I have been playing music on stringed instruments for years, but am very new to the flute. I am trying to learn my first O’Carolan tune and am having a hard time with a part of it. I was wondering if some of you might have some ideas to share as to how to approach this phrase on the flute.
Play it as written. Octave jump or pedal-tone patterns like that occur a good bit in Irish music, and as you say they’re difficult but not impossible on the flute. Learning how to play them is a great exercise in embouchure development, well worth the time it takes. And it will take some time.
I say keep it the way it is. It’s a good passage to practice the jumps and is probably in the most favorable part of the flute to do so. Almost any other passage with the pedal note being the A, G, F# etc. would be much tougher, methinks. On the other hand, it’s good to have variations, though, as with all tunes, so try other things after nailing the original.
In this case, though, there is no “original” available. You can pick and choose among the roughly 2,647 versions of O’Carolan’s Draught, probably none of which is exactly how O’Carolan himself composed it.
Doing the octave jumps is indeed good practice, just be sure it’s also good music.
Lots of good suggestions. As John mentioned, last night I worked on the octave jumps and now can do that pretty well, but I like Brad’s way of playing the tune better. I think it sounds more interesting.
MTGuru’w way of breaking it down to the basics and showing many variations based on that was helpful as well, and I like some of his interesting variations too.
Not if you can do it without making it sound like you are glottal-stopping. Lots of good flute players put glottal stops in places you’d never guess by listening to them.
And I agree with Brad in that some different variation of what was written here might make better music of the tune. I was just looking at the abc without knowing which tune it was, because the name wasn’t put on it. Could be I don’t even play it myself. Which one is it?

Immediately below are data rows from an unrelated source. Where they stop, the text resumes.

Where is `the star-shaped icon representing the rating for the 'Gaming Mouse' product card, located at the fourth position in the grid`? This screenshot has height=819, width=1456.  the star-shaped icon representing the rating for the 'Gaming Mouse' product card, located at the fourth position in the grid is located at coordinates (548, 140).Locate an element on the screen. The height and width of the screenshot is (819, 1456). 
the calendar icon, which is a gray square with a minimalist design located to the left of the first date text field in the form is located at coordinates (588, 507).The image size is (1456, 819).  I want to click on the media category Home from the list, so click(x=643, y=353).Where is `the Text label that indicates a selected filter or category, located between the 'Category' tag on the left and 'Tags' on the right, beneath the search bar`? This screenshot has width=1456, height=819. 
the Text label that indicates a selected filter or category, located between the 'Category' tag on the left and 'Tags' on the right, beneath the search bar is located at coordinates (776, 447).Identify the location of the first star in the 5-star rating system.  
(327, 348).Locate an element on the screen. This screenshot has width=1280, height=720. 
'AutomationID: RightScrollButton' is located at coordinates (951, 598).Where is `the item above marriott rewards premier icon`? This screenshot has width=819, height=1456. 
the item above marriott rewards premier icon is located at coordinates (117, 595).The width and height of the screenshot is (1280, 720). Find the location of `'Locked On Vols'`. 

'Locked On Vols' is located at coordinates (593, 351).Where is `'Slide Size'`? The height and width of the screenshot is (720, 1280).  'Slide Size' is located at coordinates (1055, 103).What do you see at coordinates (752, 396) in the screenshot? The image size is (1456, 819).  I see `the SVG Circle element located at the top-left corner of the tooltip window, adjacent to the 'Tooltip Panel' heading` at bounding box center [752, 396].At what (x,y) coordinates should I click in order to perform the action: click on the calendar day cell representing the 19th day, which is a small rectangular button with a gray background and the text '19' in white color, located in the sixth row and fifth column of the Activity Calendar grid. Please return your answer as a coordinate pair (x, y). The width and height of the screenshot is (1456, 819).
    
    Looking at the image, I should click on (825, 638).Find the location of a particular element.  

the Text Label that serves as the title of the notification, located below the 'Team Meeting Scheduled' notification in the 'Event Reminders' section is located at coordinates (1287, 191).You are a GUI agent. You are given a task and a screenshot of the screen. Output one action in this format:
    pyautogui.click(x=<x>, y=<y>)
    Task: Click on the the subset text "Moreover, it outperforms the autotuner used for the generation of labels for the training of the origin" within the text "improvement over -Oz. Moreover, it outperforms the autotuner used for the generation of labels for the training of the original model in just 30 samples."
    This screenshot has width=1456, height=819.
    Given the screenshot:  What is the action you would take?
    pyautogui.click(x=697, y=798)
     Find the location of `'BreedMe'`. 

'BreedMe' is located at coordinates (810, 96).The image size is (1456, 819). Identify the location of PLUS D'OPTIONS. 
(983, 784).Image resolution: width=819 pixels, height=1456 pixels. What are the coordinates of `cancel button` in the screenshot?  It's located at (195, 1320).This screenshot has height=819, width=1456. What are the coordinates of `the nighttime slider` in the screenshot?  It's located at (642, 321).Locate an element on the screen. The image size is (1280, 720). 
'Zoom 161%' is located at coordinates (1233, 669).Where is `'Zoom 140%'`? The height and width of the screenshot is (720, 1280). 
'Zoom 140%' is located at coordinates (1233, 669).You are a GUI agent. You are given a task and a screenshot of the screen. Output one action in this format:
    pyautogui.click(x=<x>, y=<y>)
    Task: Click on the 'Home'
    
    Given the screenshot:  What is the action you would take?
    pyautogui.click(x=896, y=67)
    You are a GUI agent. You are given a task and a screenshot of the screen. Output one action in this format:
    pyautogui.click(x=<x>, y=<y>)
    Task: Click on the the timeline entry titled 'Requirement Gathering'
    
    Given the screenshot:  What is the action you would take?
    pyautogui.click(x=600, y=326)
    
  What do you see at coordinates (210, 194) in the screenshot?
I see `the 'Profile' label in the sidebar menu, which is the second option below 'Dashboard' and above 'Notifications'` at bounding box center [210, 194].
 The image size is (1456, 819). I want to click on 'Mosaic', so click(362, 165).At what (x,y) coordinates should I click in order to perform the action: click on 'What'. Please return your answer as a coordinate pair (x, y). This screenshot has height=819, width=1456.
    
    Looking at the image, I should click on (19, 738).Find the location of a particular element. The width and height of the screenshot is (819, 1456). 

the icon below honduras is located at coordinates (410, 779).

Thanks. The reason I asked was that I also came to flute from mandolin and that was one of several tunes I already knew where I had problems with the pedal notes (others included the Harvest Home). Glottal stop was a ‘quick fix’ whilst I was probably still blowing the second octave too hard. Coming to try it now after your suggestion above I realised that not using the stop forces work on the embouchure and is a bit more ‘delicate’.